The U.S. Congress should keep money for broadband deployment in a huge economic stimulus package, despite some calls to trim it out of the bill, representatives of three groups said Friday.
As the U.S. Senate debated cuts to a US$890 billion stimulus package, representatives of the Information Technology and Innovation Foundation (ITIF), the Communications Workers of America and Connected Nation, called on the Senate to keep funding for building broadband networks in rural and other underserved areas.
The Senate version of the economic stimulus package originally included $9 billion for broadband deployment, about $3 billion more than a House of Representatives’ stimulus bill that passed Jan. 29. Late Friday, senators continued to debate their own stimulus bill, with several lawmakers calling for significant cuts in the spending package. One proposal would cut the broadband spending by $1.5 billion.

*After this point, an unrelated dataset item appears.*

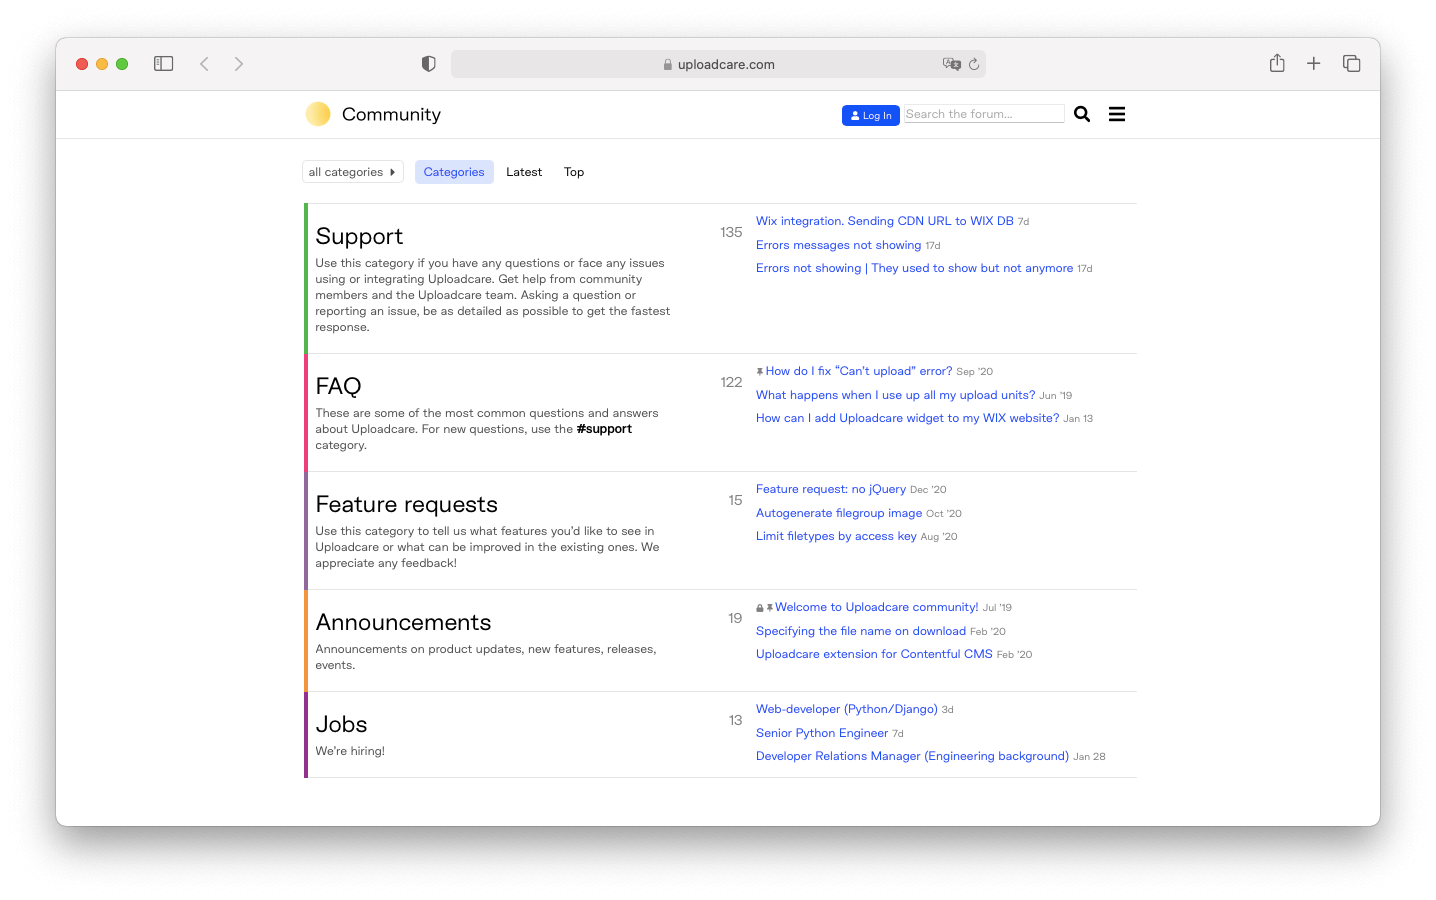Open the Share icon in toolbar
1436x900 pixels.
coord(1277,64)
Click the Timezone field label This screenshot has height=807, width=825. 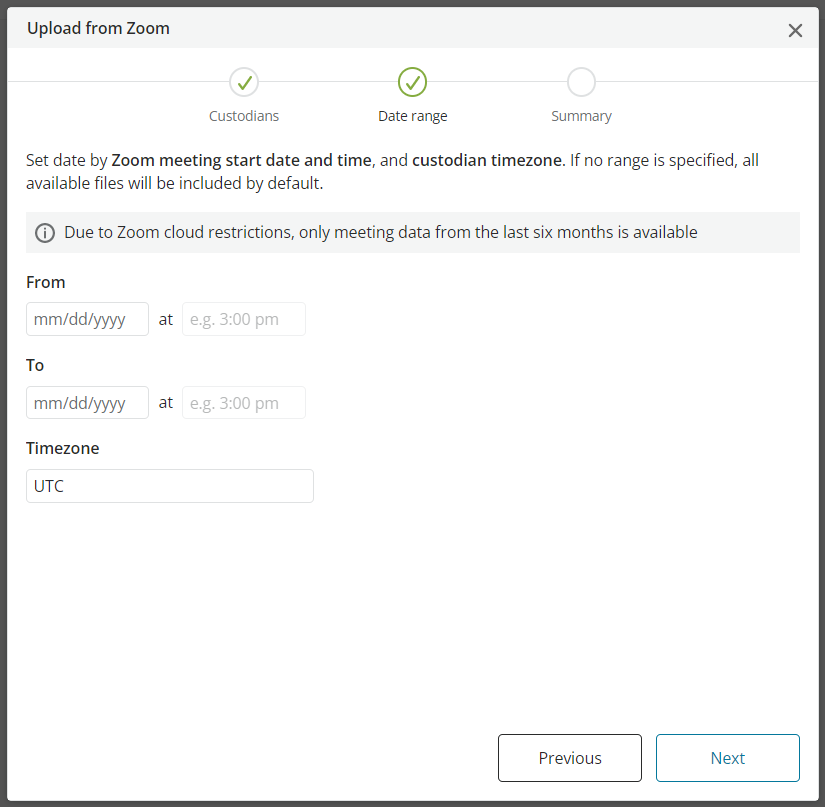coord(63,448)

Money for broadband is important to help rural and some urban areas realize the economic and social benefits of broadband, said Raquel Noriega, director of strategic partnerships at Connected Nation, a nonprofit group focused on helping communities expand broadband deployment.
“I cannot see a better way” to stimulate the economy, she said during an ITIF forum on broadband stimulus in the U.S. Capitol.
Some groups have questioned whether there’s a need for broadband deployment money in the bill. On Jan. 21, New York Times tech columnist Saul Hansell suggested that broadband providers would reach most of the nation without a large amount of stimulus money. Using new cable modem technology, the U.S. should be able to surpass other nations’ broadband speeds, he wrote.
“As I look at it, the noise about a broadband gap is hooey,” Hansell wrote. “With new cable modem technology becoming available, 19 out of 20 American homes eventually will be able to have Internet service that is faster than any available now anywhere in the world.”
Hansell suggested the stimulus package should focus on unserved areas instead of spending tens of billions [b] of dollars to increase speeds in areas already served by broadband providers, as some groups have called for. “It is hardly clear that the country would get an adequate return from subsidizing what is essentially duplicate capacity,” he wrote.
Berin Szoka, a fellow at conservative think tank the Progress and Freedom Foundation, also questioned how the government will be able to gauge the effectiveness of any stimulus money for broadband. He suggested the broadband stimulus is “corporate welfare” in a Jan. 20 blog post.
“How would one actually evaluate the efficacy of any proposed government intervention?” Szoka wrote. “As difficult as it is to predict the unintended consequences of intervention, it’s even more difficult to do so in high-tech sectors of the economy, where the rate of change is particularly rapid.”
But stimulus money will be needed to reach that last 5 percent to 10 percent of U.S. residents who don’t have access to broadband, said Robert Atkinson, ITIF’s president. Many of those people are in rural areas where broadband providers have been reluctant to provide service because of the cost per customer, he said.
“You can’t make the money back at $35 a month,” he said. “The numbers don’t work.”
Atkinson called on Congress to approve a mixture of tax cuts and grants to help broadband providers expand service. While a grant program would take time to set up, tax cuts would encourage providers to expand their networks almost immediately, he said.
He also called on Congress to get rid of open access and net neutrality requirements, as well as speed requirements, in the House version of the stimulus package. The House bill would require the U.S. Federal Communications Commission to define open access rules, and those rules could potentially include requirements for broadband providers to share their networks with competitors, he said.
Proponents of the open access rules say they’re needed to keep broadband providers from blocking or slowing access to some Web content. But Atkinson said those requirements could drive away broadband providers from accepting stimulus money. With the requirements in place, “you’ll see very little take-up of the grants,” he said.